The Kennedy Political Union and the School of Public Affairs hosted Darren Walker, president of the Ford Foundation, on Wednesday to speak about the fight for justice, democracy and an economy that benefits all on the 50th anniversary of the assassination of Martin Luther King Jr.
The conversation was moderated by Shyheim Snead, director of KPU, and David Marcotte, an AU professor and director of the Washington Institute of Public Affairs Research. During the panel, Walker spoke about the meaning behind the anniversary of King’s assassination.
“When Dr. King was assassinated, he was on a Ford grant,” Walker said. “There had been a series of retreats of African-American ministers the year through SCLC [Southern Christian Leadership Conference], and the Ford Foundation [helped fund them].”
Walker spoke about the mission of the Ford Foundation, a private foundation that aims to advance human rights, and the motives they place behind their grants.
“We are a civil rights foundation,” Walker said. “Inequality for us became our issue. Addressing it, reducing it became our cause. Inequality in so many ways contributed to the current condition in America and in the world.”

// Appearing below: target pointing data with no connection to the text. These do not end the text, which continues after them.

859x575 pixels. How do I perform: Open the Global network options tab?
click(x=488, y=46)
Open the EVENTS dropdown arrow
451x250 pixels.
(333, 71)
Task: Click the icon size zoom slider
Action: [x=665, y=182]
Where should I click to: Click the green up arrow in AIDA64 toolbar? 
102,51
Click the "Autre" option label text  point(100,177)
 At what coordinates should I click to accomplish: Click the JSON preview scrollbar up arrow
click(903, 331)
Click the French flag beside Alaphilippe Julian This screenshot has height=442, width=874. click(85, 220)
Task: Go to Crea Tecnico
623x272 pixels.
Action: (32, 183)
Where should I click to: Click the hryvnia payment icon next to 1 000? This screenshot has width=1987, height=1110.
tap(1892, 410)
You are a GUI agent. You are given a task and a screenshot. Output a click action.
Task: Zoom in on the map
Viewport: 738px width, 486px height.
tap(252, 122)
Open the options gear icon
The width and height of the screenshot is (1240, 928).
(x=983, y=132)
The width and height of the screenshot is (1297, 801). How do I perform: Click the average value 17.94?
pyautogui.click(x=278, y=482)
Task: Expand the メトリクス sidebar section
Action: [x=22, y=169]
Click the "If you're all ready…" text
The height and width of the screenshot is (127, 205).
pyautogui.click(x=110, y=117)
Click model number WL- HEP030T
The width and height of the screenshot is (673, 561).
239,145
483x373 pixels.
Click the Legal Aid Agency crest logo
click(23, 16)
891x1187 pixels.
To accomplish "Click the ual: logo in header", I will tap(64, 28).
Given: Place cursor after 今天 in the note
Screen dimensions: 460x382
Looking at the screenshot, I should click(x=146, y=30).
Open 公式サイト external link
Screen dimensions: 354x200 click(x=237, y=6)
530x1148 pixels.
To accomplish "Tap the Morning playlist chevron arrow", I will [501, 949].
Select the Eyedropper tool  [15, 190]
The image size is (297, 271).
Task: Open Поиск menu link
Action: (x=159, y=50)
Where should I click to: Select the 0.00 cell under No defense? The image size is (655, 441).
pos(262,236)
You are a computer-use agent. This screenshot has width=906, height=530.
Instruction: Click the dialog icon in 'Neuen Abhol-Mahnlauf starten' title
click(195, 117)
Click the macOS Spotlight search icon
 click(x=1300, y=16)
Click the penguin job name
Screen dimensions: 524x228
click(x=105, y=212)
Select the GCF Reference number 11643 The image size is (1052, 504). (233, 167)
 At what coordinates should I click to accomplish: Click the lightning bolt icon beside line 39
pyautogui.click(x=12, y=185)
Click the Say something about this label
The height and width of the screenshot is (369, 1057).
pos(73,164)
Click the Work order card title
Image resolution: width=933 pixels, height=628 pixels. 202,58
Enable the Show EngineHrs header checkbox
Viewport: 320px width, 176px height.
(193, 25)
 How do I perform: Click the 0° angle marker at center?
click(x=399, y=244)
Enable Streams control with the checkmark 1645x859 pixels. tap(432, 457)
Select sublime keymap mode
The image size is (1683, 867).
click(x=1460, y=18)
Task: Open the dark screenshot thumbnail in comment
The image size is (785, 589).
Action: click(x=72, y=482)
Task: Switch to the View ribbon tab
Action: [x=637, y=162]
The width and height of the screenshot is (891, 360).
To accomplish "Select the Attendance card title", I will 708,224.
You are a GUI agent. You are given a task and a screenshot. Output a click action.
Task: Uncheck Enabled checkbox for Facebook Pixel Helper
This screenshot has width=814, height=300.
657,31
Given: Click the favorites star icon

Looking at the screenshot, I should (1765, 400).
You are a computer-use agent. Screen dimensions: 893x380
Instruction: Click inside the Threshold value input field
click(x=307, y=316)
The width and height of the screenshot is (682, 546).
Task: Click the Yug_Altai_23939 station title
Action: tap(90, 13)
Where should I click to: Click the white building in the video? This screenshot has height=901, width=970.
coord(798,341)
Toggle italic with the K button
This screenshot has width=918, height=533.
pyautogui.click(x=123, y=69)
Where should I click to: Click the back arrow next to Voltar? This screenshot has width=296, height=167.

Walker touched on the need for interdisciplinary approaches to sociological problems, which is something that he says he admires about the work done at AU.
“The role of culture and the role of rule of law and all of these things coming together and the interdisciplinary ways in which you have to understand these things is often not the way in which they were taught,” Walker said.
Walker said the work done by the Ford Foundation and researchers across the globe should look at problems through an intersectional lens, one which incorporates the voices of the communities being studied.
“Recognizing and honoring the wisdom and lived experience and authentic knowledge that people closest to the problem have -- that is very important,” Walker said.
When asked about his thoughts between a “great” America and a “just” America, Walker responded by emphasizing the framework detailed by the founding fathers of America.
“I am not interested in America being great,” Walker said. “Our founding fathers never used the word ‘great.’ They used words like ‘just’ and ‘free’ and ‘fair,’ and those are the words that inspire me.”
Walker emphasized the importance of culture and the “gray space” in which he chooses to analyze and solve problems.
“Today we live in a world where far too many people seek to convince us that the world is a set of binaries,” Walker said. “Of course, there are different views, and of course there is legitimacy on both sides of a perspective. But, what we need are people who are willing to engage and engage in ways that recognize tolerance. Tolerance is not a function of your political perspective.”